====== RECORD EXCERPTS

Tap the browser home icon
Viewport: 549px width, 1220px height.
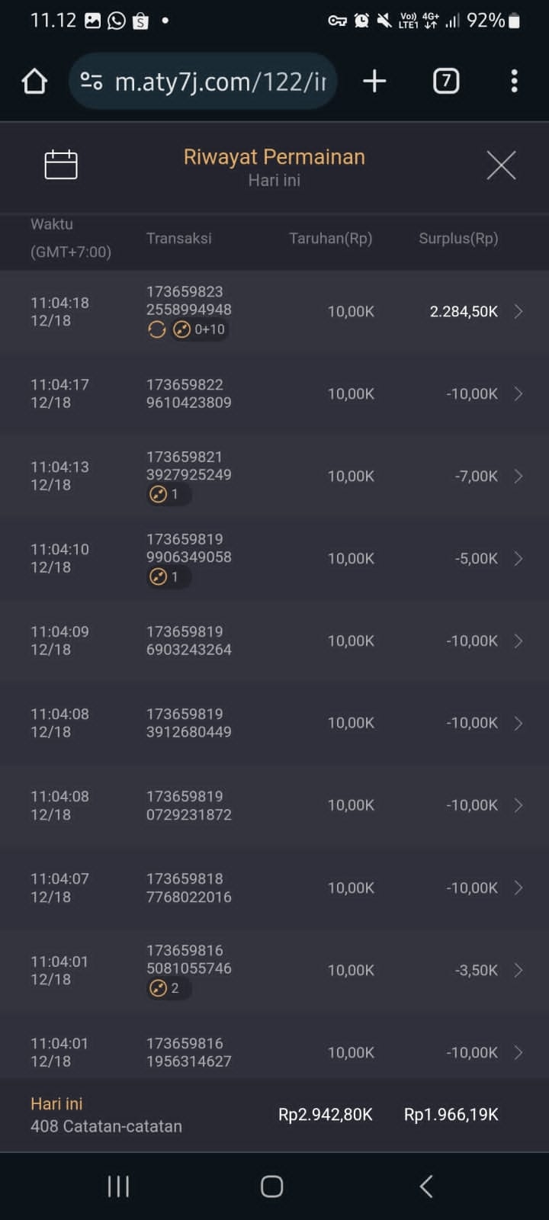point(34,81)
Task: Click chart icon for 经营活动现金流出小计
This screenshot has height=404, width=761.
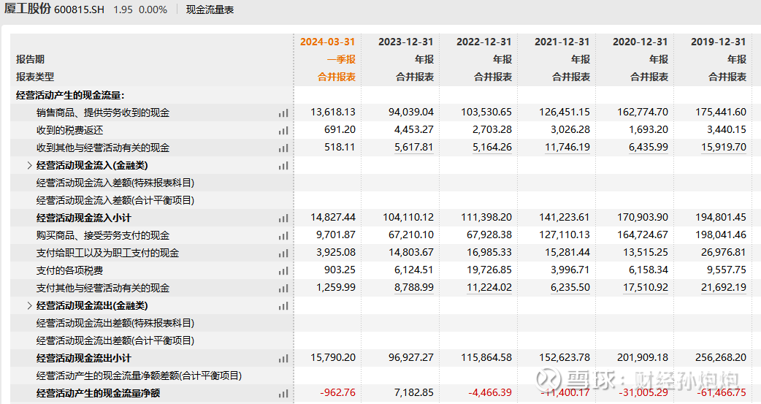Action: (283, 359)
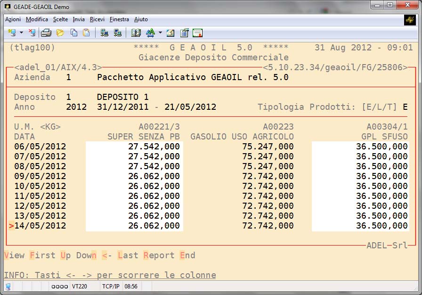Open the Invia menu
This screenshot has width=422, height=295.
click(x=79, y=19)
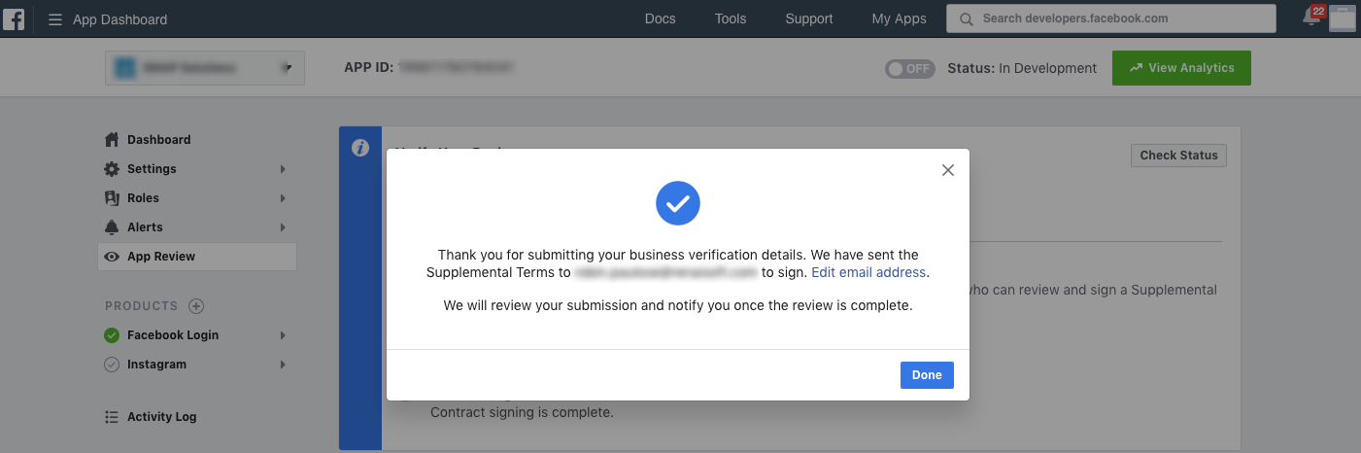The width and height of the screenshot is (1361, 453).
Task: Click the Edit email address link
Action: point(868,272)
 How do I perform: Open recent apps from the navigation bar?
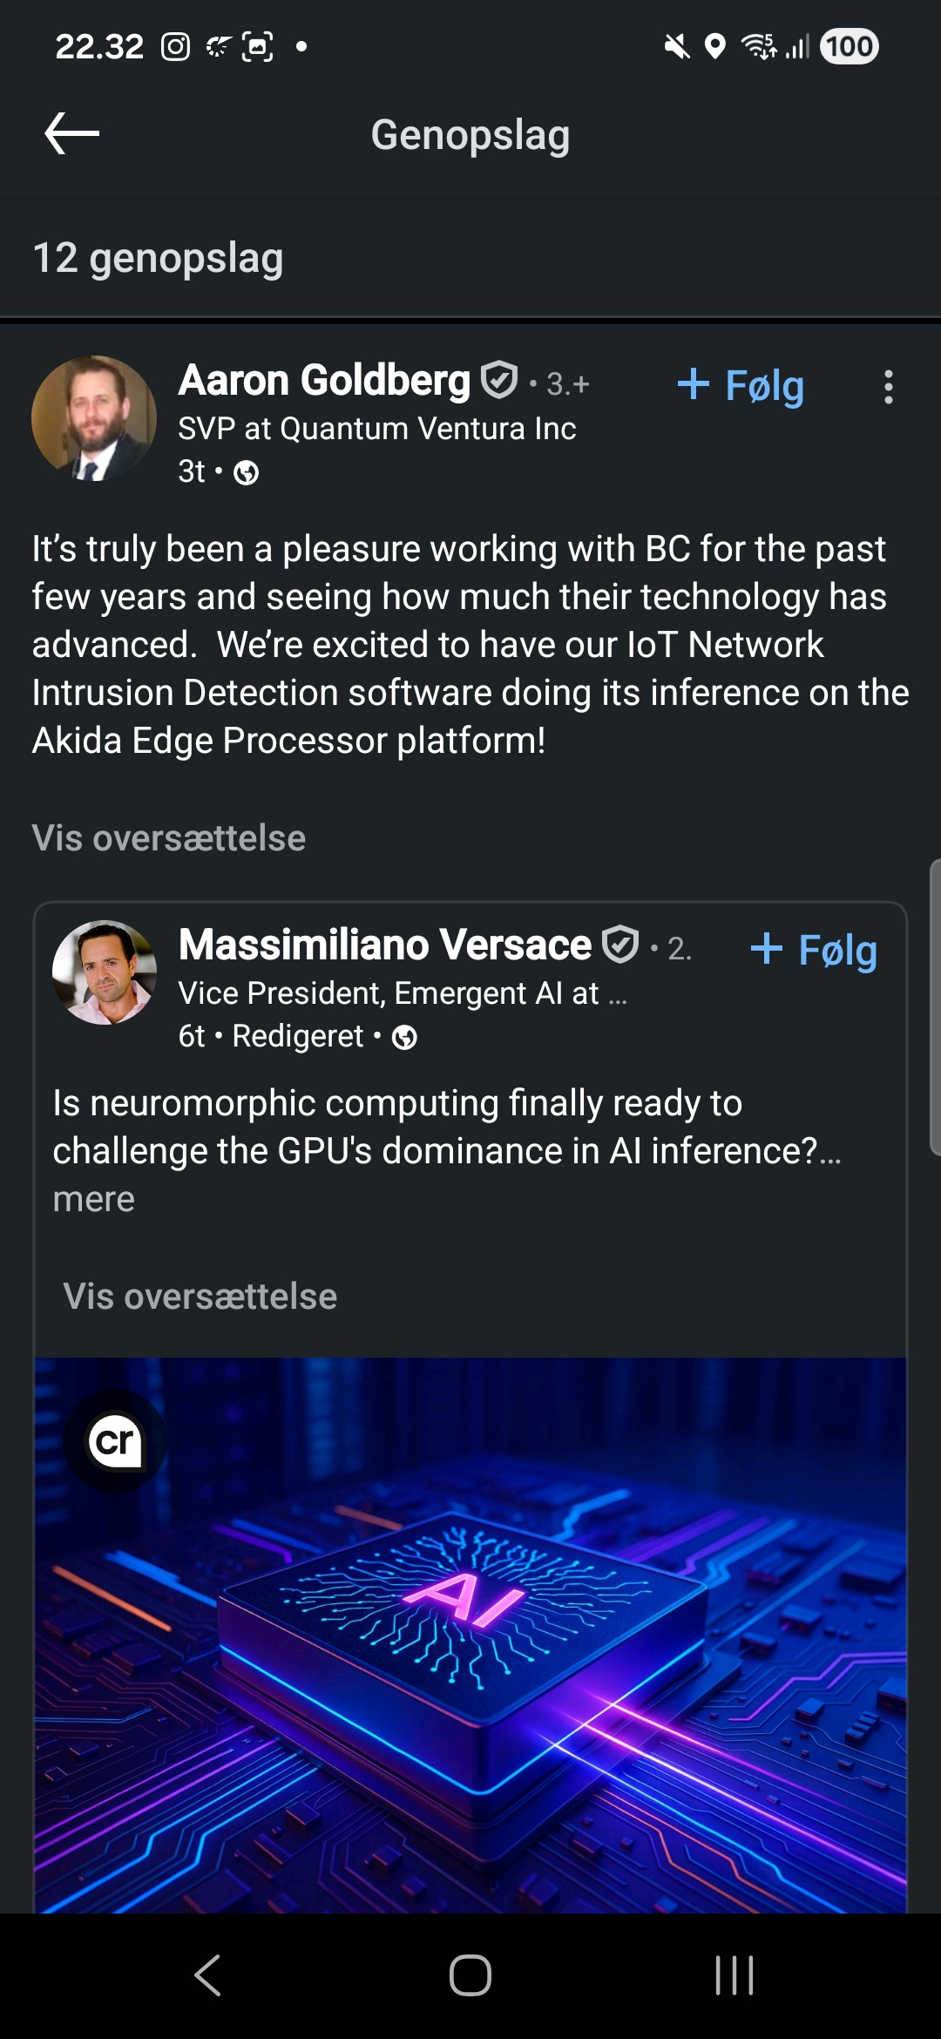pos(734,1975)
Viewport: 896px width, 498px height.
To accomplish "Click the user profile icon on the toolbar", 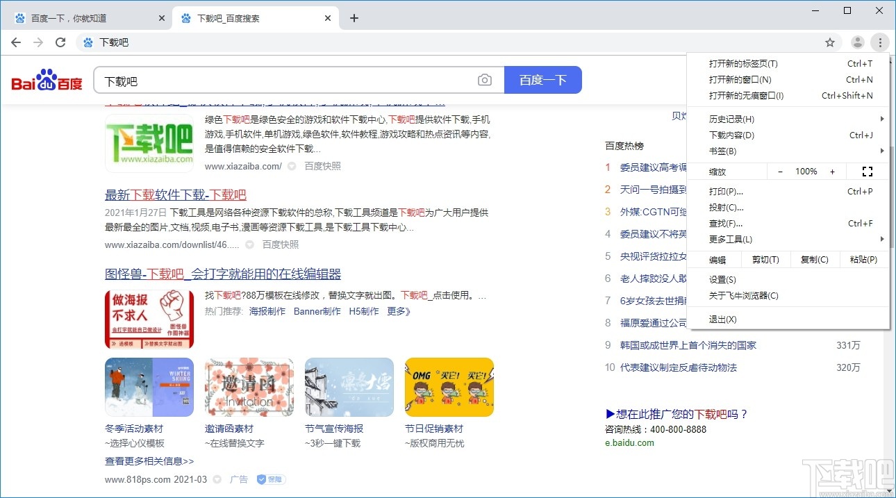I will 857,42.
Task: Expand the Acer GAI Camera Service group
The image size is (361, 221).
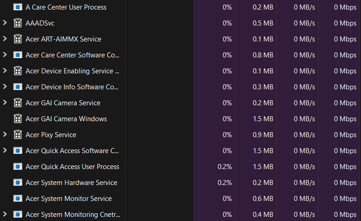Action: [x=5, y=103]
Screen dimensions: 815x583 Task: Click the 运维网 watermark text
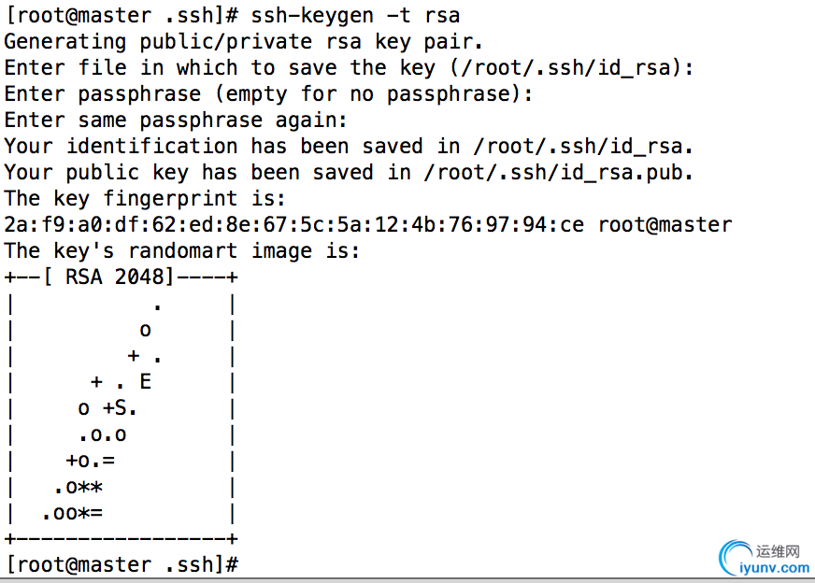coord(778,550)
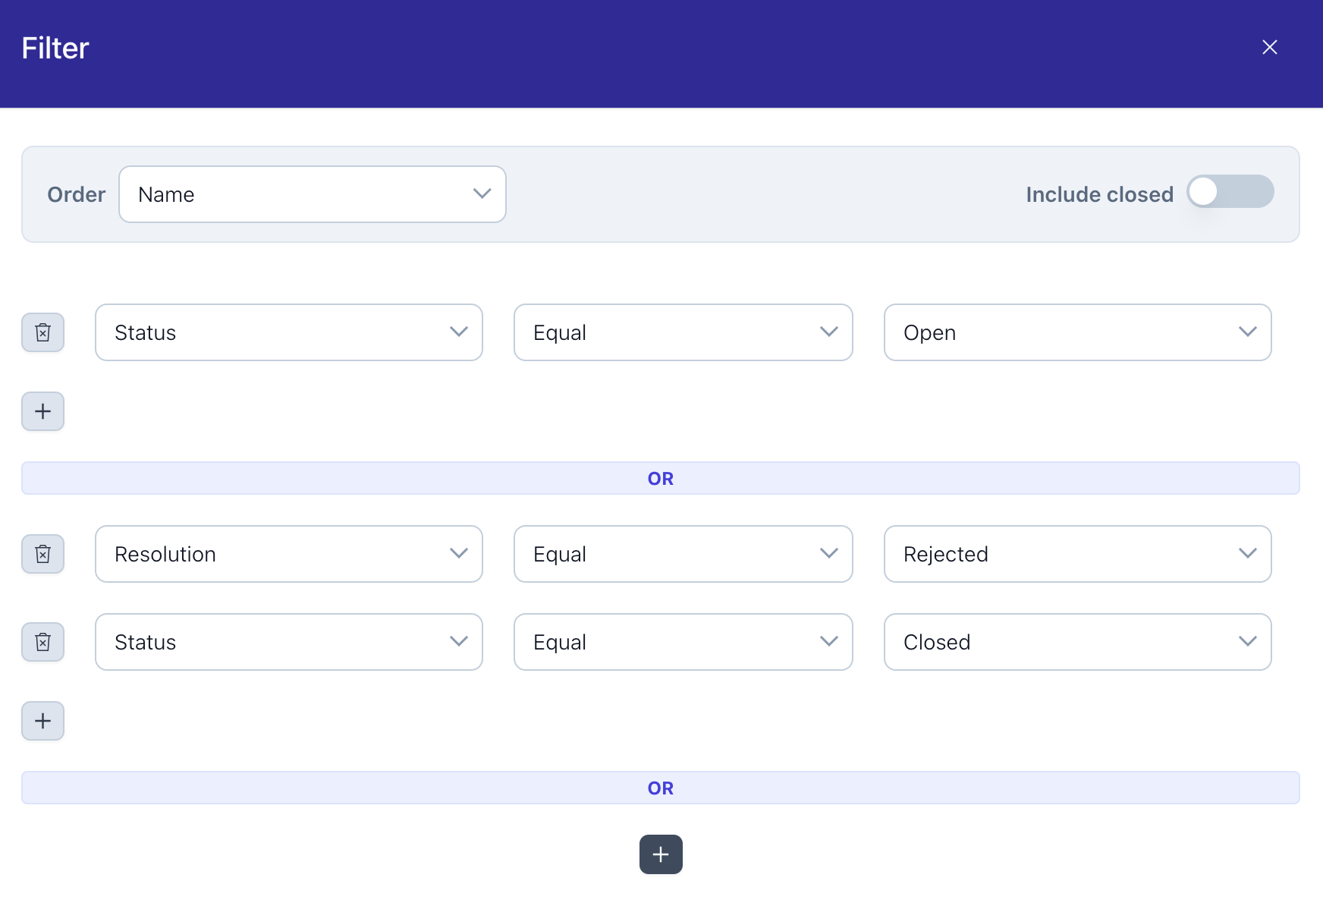
Task: Toggle the Include closed switch
Action: pos(1230,192)
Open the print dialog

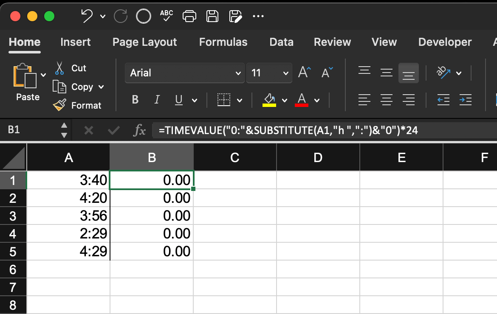tap(189, 15)
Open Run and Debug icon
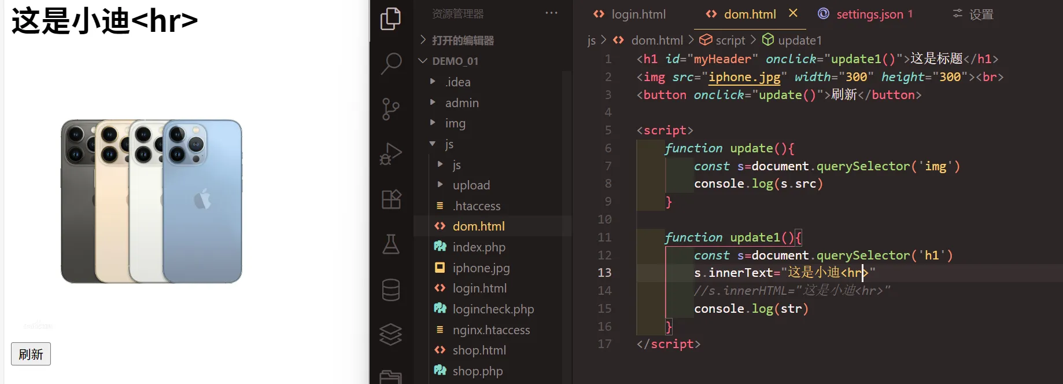1063x384 pixels. click(391, 154)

============

§ GOAL OF THE EXERCISE
Reproduce the span beginning at the line with "Screen dimensions: 815x583" and ending at the last line of the entries above, inclusive, exactly as it stands. Exclude the pictures.

§ ANSWER BOX
Screen dimensions: 815x583 Task: Click the 运维网 watermark text
coord(778,550)
Task: Toggle the Include closed switch
Action: pos(1230,192)
Open the print dialog

tap(189, 15)
Open Run and Debug icon
1063x384 pixels. click(391, 154)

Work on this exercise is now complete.